Steady now, steady now / don’t fear what you can’t see – Grace Potter & The Nocturnals, “The Lion The Beast The Beat”

“Don’t try to wipe your sweat. It’s like trying to rearrange the deck chairs on the Titanic.”

Forty-five minutes into a 90-minute Bikram yoga class, the instructor was trying valiantly to stop fidgety yoga-ers. Oddly enough, I was one of the only people in the class to laugh.

Funny how memories like that come to you in the middle of a marathon.

That might have been around the time I realized I’d never hit The Wall.

You know, The Wall? I vividly remember hitting it like a speeding-Mack-truck-meets-stationary-object during the 2010 Pittsburgh Marathon. If it weren’t for my friend and running buddy dropping in to run the last 10K with me, I wouldn’t have finished. Blood blisters the size of Texas might have had something to do with that particular agony.

This time, after months of preparation and a whirlwind road trip north with a few friends, I ran Lewa.

Such simple words to convey such a complicated thing, training for and running a marathon.

Maybe the reason I didn’t hit The Wall is because everything leading up to it was The Wall.

Remember my bucket list conundrum?

Well, let’s just say I managed to cross a horde of things off it within a few months. Thanks to my family’s generosity, I was able to raft the Nile River in Uganda and climb Mount Kenya. I traveled around Kenya and Tanzania, meeting SIM workers, seeing what they do and helping them tell their stories in different ways.
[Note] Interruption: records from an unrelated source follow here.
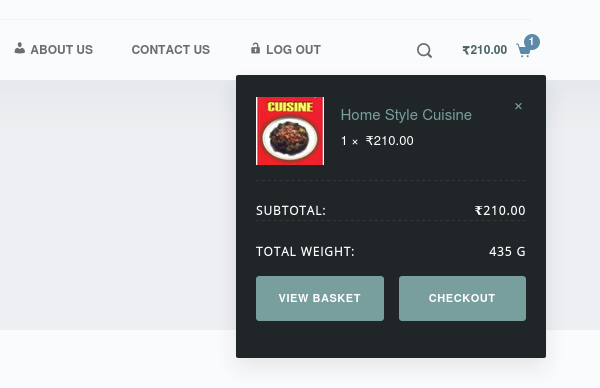Click the 435 G weight value
This screenshot has width=600, height=388.
click(x=507, y=251)
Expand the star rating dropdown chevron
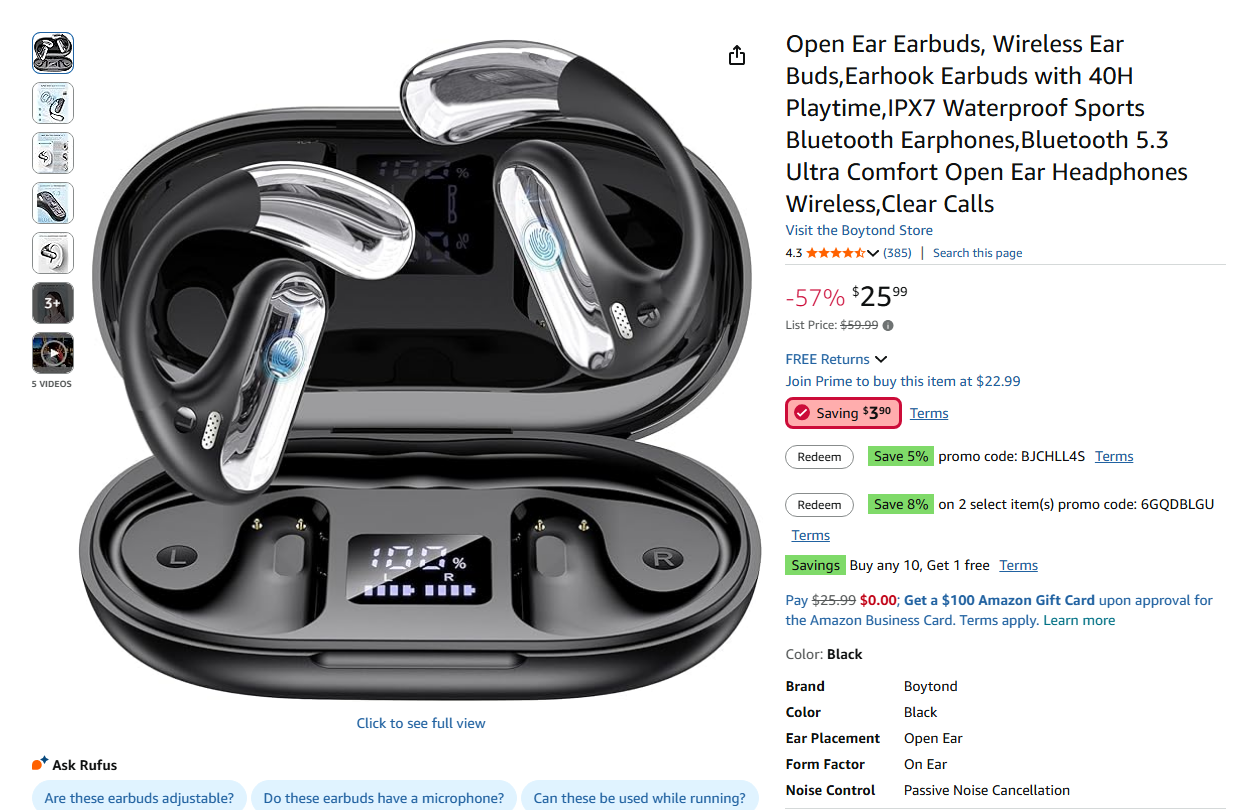 click(x=873, y=253)
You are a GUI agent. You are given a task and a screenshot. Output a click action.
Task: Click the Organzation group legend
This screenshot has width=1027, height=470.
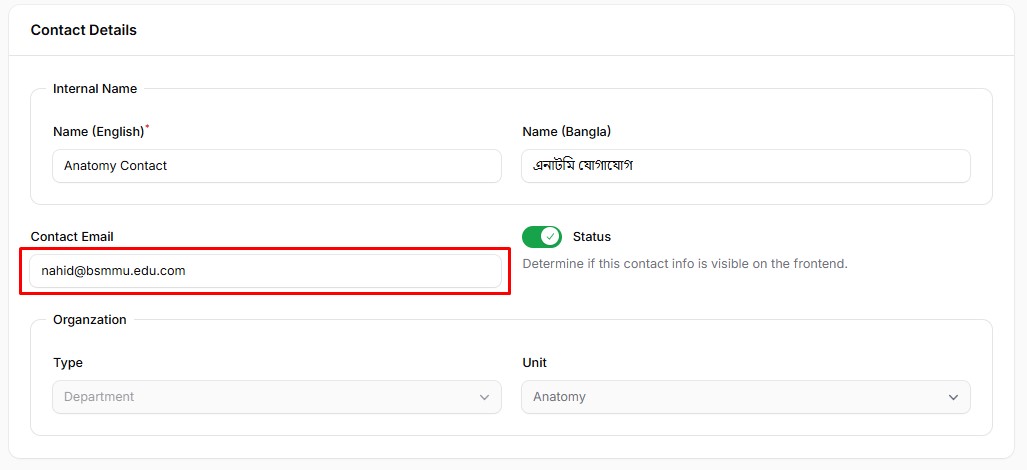tap(90, 319)
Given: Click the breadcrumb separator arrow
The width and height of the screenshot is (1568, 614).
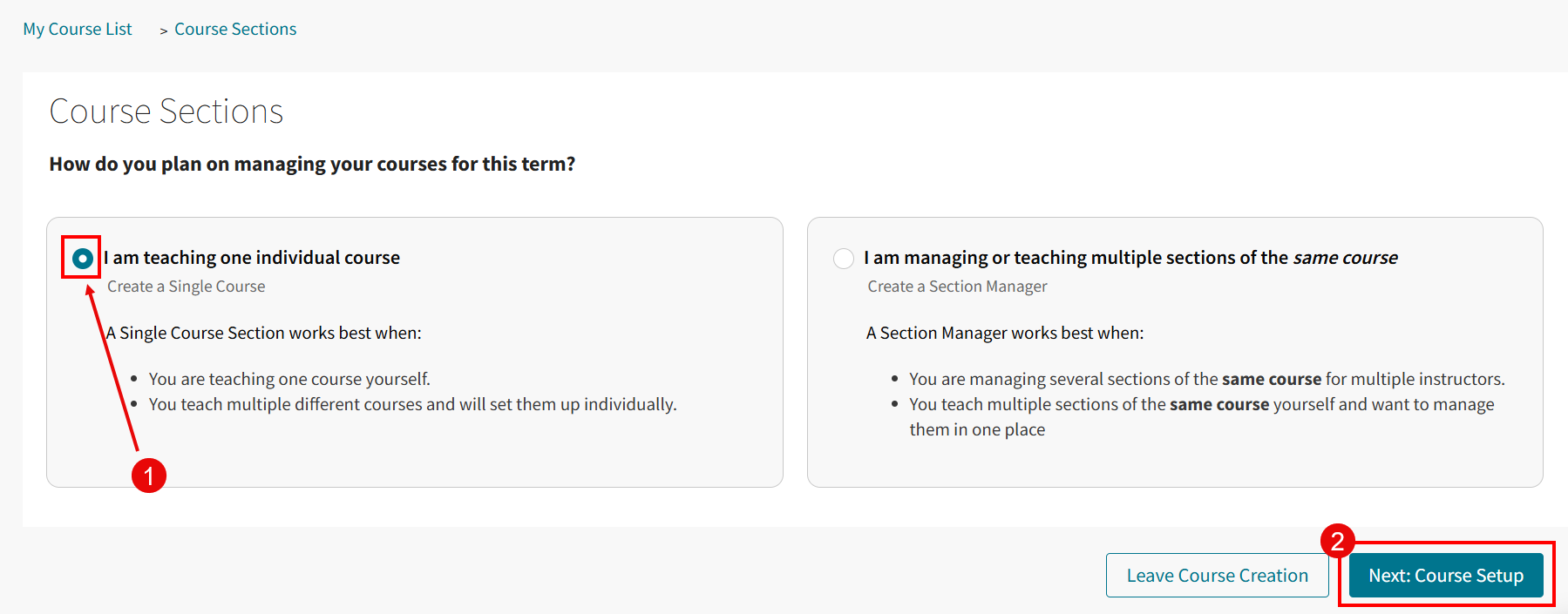Looking at the screenshot, I should (163, 30).
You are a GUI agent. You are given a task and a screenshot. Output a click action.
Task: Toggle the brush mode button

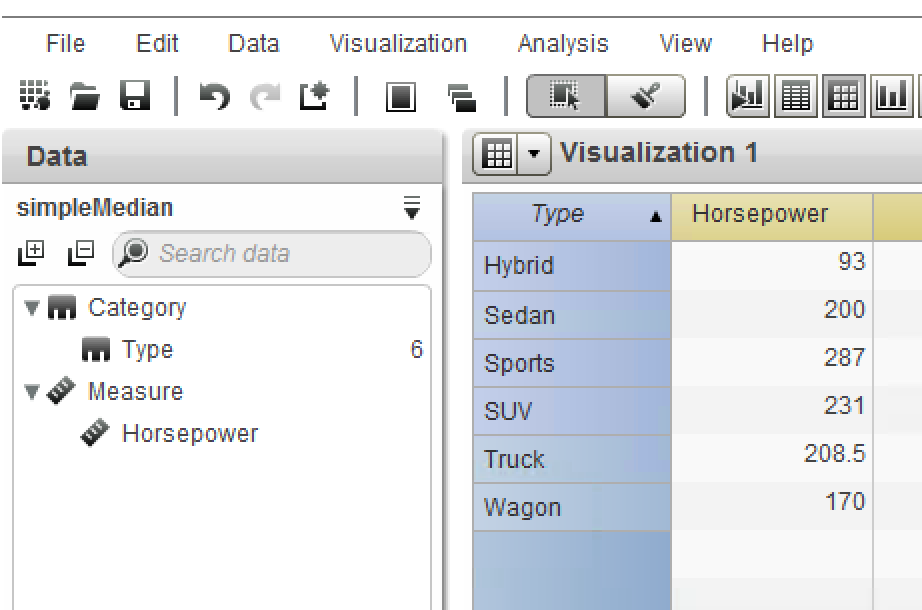(x=646, y=96)
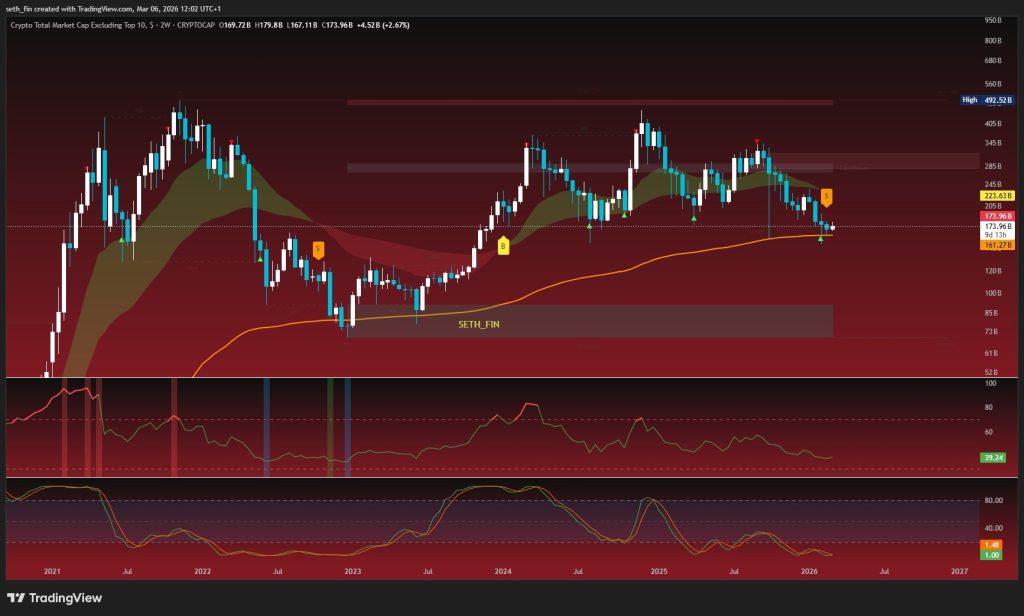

It was crazy busy, as they say. During three and a half weeks in May, I only spent a total of 24 hours in Nairobi.

So, how on earth do you get the training you need?

Hot yoga. That’s right. I said, “hot” and “yoga”.
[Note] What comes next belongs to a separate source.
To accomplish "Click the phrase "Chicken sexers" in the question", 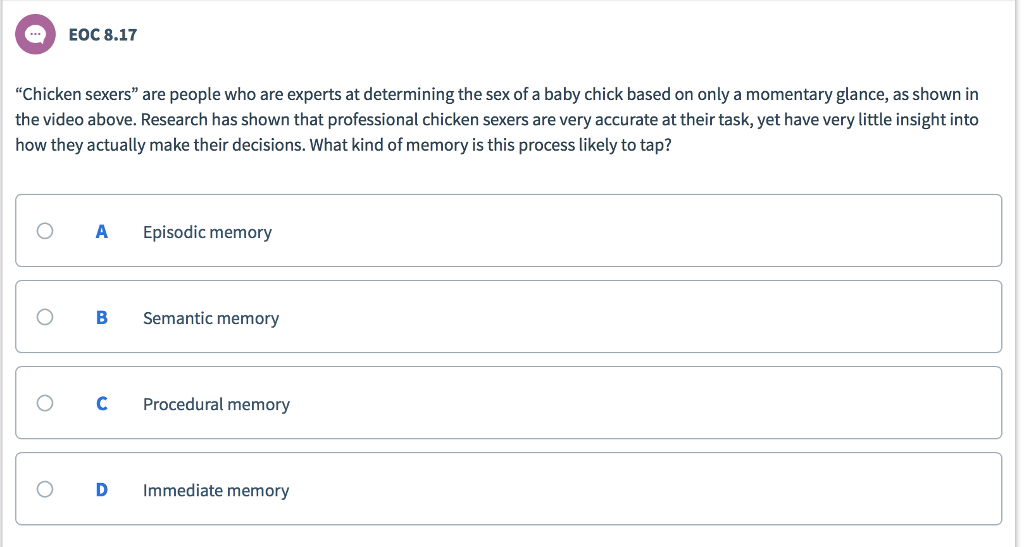I will point(77,95).
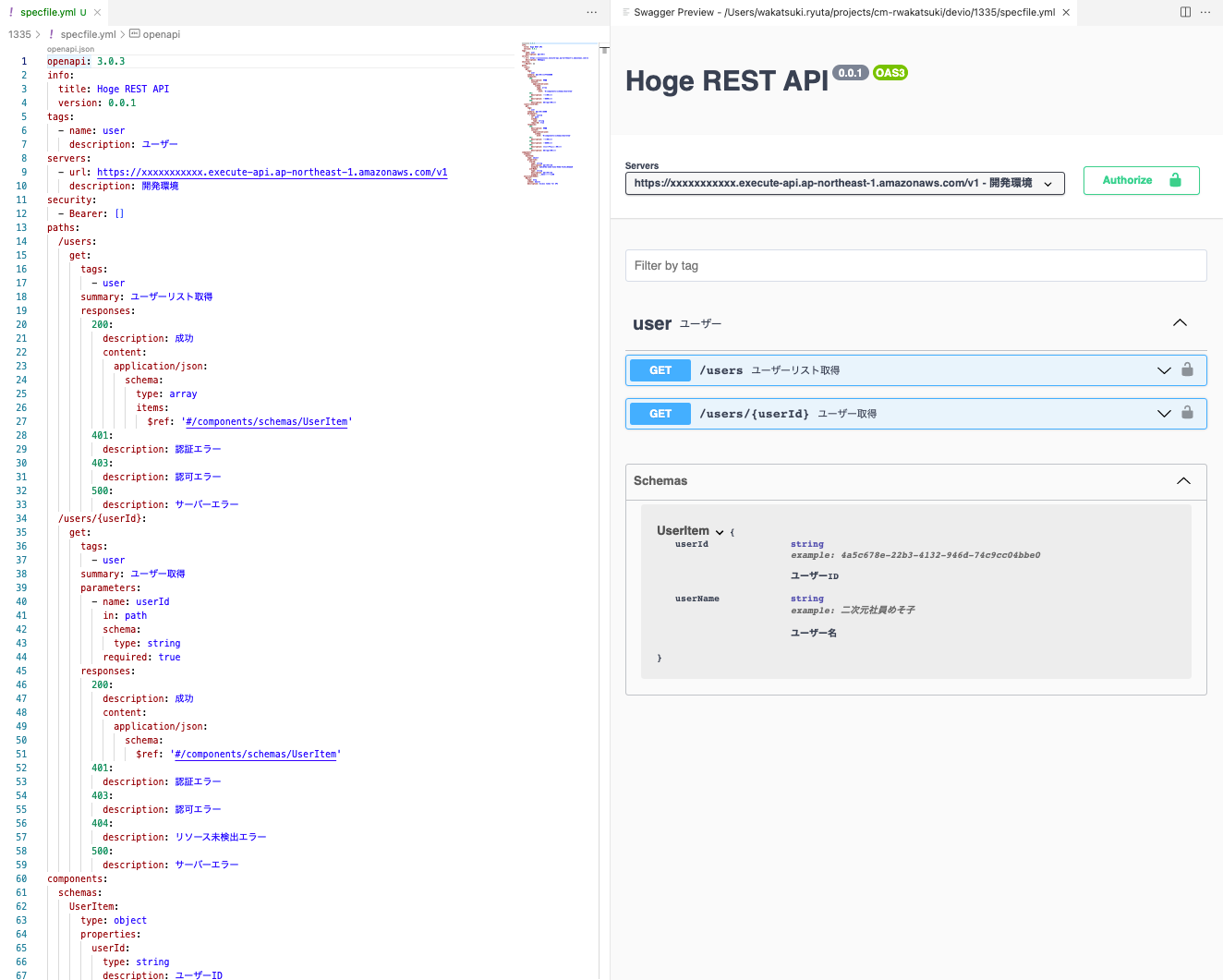The image size is (1223, 980).
Task: Click the Authorize button
Action: (x=1142, y=180)
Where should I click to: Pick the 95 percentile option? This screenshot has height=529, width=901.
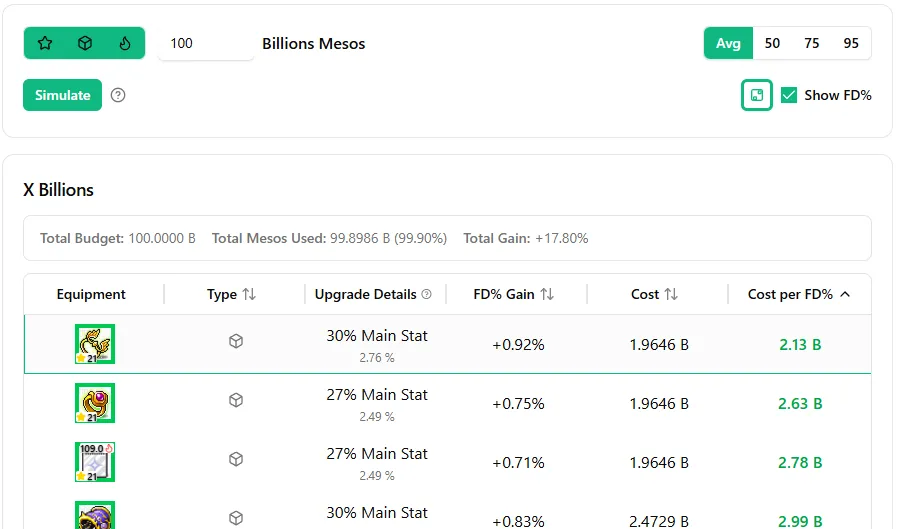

You know something is going to be intense when your stated goal in the first class is just to stay in the room. No wonder: it’s 104 degrees Fahrenheit (or 40 degrees Celsius). It’s humid. It’s a 90-minute class – and the poses are tough.

My first introduction to yoga was not long after the 2010 marathon. My legs were trashed for weeks afterwards, and I needed something that would help me get limber again.

I found a yoga workout on Netflix and figured, Hey, I just ran a marathon. This shouldn’t be too bad.

It was 40 minutes long. I lasted 10.

At least I was in the privacy of my own living room, sparing myself the humiliation of an entire roomful of yoga-ers bearing witness to my demise. I was not about to let a super peppy yoga video instructor get the best of me though – and a few weeks after my initial defeat, I made it through the entire workout. I’ve become a yoga convert since then.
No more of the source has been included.